Bogotá (Lunes, 14-05-2012, Gaudium Press) Cada vez más nos convencemos de lo pernicioso a todo nivel del egoísmo y de lo curativo que es el acto contemplativo.
Adquirir el hábito de contemplar y de admirar: Es ese uno de los grandes logros en la vida de un hombre. Y como hábito bueno que es, cuesta algún esfuerzo adquirirlo, pero el premio es gigantesco.
El egoísmo no es solo pensar únicamente en sí, el vivir exclusivamente para el beneficio personal. Es eso, pero no solo eso. Egoísmo es fundamentalmente no abrirse a la contemplación de Dios en el Orden del Universo. Egoísmo es por ejemplo despreciar un colibrí en el jardín de casa o en un parque -que mueve agilísimamente sus alas, y brilla con las refracciones maravillosas del sol que toca su pétreo plumaje- porque… porque hay que ir a conseguir mucho más dinero, o hay que comer algo ya… y no de aquí a un minuto.
Egoísmo es no contemplar, aunque solo sea unos recogidos instantes, esos maravillosos atardeceres que Dios con frecuencia nos regala, atardeceres multicolores, atardeceres fuertes o tenues, atardeceres amarillos, o violetas, o color durazno, o azules brillantes.
Egoísmo es particularmente no admirar con espíritu religioso las múltiples cualidades que Dios puso en el ser humano, cualidades que incluso se mezclan con defectos, pero que un alma admirativa y contemplativa sabe distinguir, sabe apreciar, sabe valorar, y sabe hacer depender de Dios.

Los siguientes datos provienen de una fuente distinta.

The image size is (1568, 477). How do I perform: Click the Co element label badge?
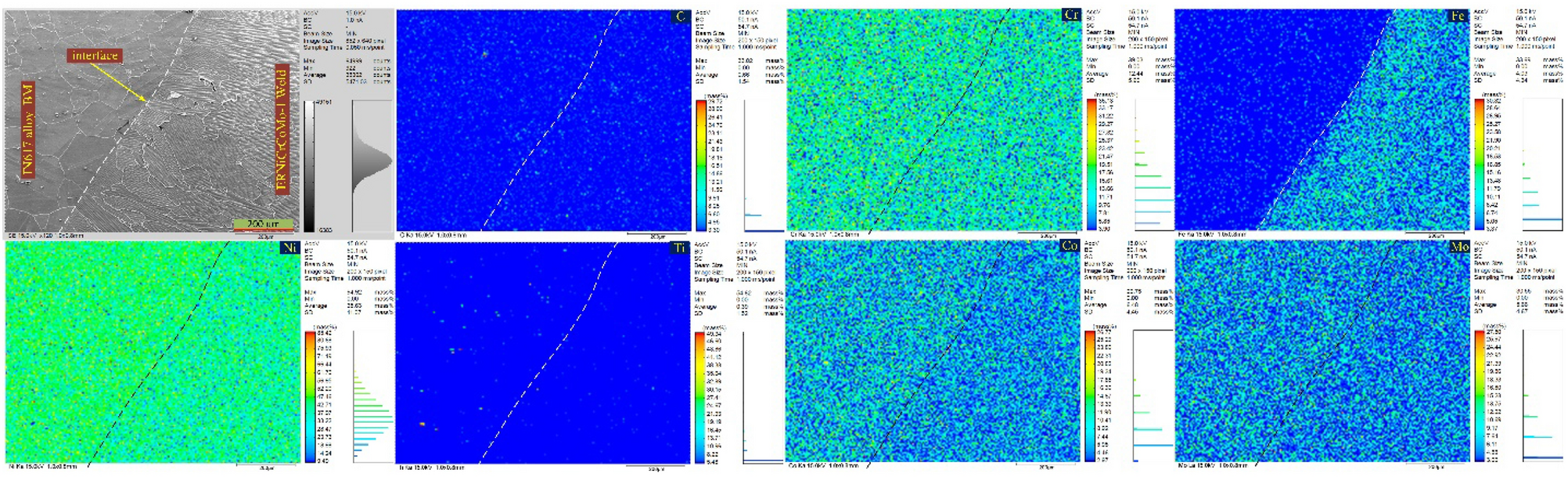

Nada más complejo y complicado que el hombre. Pero nada más entretenido que contemplar al hombre.
Por ejemplo, contemplación de aquel que en su juventud tal vez imprevisora, posee la fuerza característica, tiene el empuje que cree conquistar el mundo para su causa, tiene la candidez de quien se siente seguro de alcanzar todos sus ideales, y enfrenta sin temor el dolor y la lucha. Contemplación admirativa, pues, de la fuerza, del idealismo, de la candidez, para no caer en lo que la literatura llama -con profundidad de sentido- «la venalidad de la edad madura».
Imagen representando a San Vicente Ferrer |
O contemplación de aquel anciano que en sus postreros años posee la sabiduría del tiempo, la serenidad que dan las visiones de conjunto adquiridas paso a paso a lo largo de los años, la bondad de quien sabe que muchas veces más se consigue con una gota de miel que con torrentes de hiel.
Contemplación de esa persona con la que nos encontramos algún día por ‘acaso’ y que nos impresionó por su capacidad de análisis y de síntesis, por su habilidad para llegar rápida y ágilmente al fondo del asunto, por su facultad de expresar con claridad y buen juicio sus ideas.
O contemplación de ese otro que nos impactó por su capacidad de acción y de realización, por su agilidad organizativa, por sus facultades para explicar a los otros los motivos que deben inspirar la acción, por su facilidad para inspirar a los demás la unión en torno a un ideal, a la consecución de una meta.
Y así por delante.
¿No se siente que así, en la contemplación, la vida se torna divertida?
Y no solo divertida sino «religiosa», en el sentido de que viendo que toda cualidad no es sino reflejo de Dios, podemos unirnos y amar a Dios, en la contemplación de todas las cualidades existentes en el Orden del Universo.
Entretanto, sabemos que al mismo tiempo que el hombre tiene la inclinación a admirar -particularmente lo más perfecto-, tiene también la tendencia a envidiar: envidia, sinónimo de egoísmo, sinónimo de cerrarse a la admiración y a la contemplación.
Para sobreponernos a esta nefasta tendencia fruto del pecado original, para curarnos de ella, para ello está la gracia, están la oración y los sacramentos de la Santa Iglesia Católica Apostólica y Romana. Pero a Dios rogando y con el mazo dando: cumple a nosotros hacer el esfuerzo ‘terapéutico’, que vaya convirtiendo a nuestras almas en esa fuente fuerte, pura y ascendente, que a partir del Orden creado, va en pos de Dios.